(Records provided):
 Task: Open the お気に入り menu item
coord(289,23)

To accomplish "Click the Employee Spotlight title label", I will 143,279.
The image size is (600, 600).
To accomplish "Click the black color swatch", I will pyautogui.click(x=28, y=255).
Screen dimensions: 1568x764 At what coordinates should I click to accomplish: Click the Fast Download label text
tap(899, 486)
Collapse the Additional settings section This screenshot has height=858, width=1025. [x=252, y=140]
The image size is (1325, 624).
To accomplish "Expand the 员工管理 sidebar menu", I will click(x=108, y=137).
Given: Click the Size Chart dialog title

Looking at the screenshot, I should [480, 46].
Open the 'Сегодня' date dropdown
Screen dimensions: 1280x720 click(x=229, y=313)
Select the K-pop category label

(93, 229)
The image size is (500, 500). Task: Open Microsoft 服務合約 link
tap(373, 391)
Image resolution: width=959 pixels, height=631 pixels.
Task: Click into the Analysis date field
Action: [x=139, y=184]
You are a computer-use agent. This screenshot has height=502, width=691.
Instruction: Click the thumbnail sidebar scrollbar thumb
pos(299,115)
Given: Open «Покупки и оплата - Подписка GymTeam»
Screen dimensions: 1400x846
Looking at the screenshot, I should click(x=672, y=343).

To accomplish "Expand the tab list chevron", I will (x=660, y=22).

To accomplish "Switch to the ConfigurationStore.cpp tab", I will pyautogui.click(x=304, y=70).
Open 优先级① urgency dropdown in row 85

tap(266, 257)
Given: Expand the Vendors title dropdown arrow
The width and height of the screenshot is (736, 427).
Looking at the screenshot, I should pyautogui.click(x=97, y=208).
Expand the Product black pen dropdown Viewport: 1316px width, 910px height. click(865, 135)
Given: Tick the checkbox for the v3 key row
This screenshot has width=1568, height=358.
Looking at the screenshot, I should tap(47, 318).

(Written instruction):
Switch "Given" to "Instruction" wherever it occurs in the items above, and write out all the lines again with nothing else altered.

(Response below):
 Task: Open the お気に入り menu item
coord(289,23)

To accomplish "Click the Employee Spotlight title label", I will 143,279.
The image size is (600, 600).
To accomplish "Click the black color swatch", I will pyautogui.click(x=28, y=255).
Screen dimensions: 1568x764 At what coordinates should I click to accomplish: Click the Fast Download label text
tap(899, 486)
Collapse the Additional settings section This screenshot has height=858, width=1025. [x=252, y=140]
The image size is (1325, 624).
To accomplish "Expand the 员工管理 sidebar menu", I will click(x=108, y=137).
Instruction: Click the Size Chart dialog title

Looking at the screenshot, I should [480, 46].
Open the 'Сегодня' date dropdown
Screen dimensions: 1280x720 click(x=229, y=313)
Select the K-pop category label

(93, 229)
The image size is (500, 500). Task: Open Microsoft 服務合約 link
tap(373, 391)
Image resolution: width=959 pixels, height=631 pixels.
Task: Click into the Analysis date field
Action: [x=139, y=184]
You are a computer-use agent. This screenshot has height=502, width=691.
Instruction: Click the thumbnail sidebar scrollbar thumb
pos(299,115)
Instruction: Open «Покупки и оплата - Подписка GymTeam»
Screen dimensions: 1400x846
Looking at the screenshot, I should click(x=672, y=343).

To accomplish "Expand the tab list chevron", I will (x=660, y=22).

To accomplish "Switch to the ConfigurationStore.cpp tab", I will pyautogui.click(x=304, y=70).
Open 优先级① urgency dropdown in row 85

tap(266, 257)
Instruction: Expand the Vendors title dropdown arrow
The width and height of the screenshot is (736, 427).
Looking at the screenshot, I should pyautogui.click(x=97, y=208).
Expand the Product black pen dropdown Viewport: 1316px width, 910px height. click(865, 135)
Instruction: Tick the checkbox for the v3 key row
This screenshot has width=1568, height=358.
Looking at the screenshot, I should tap(47, 318).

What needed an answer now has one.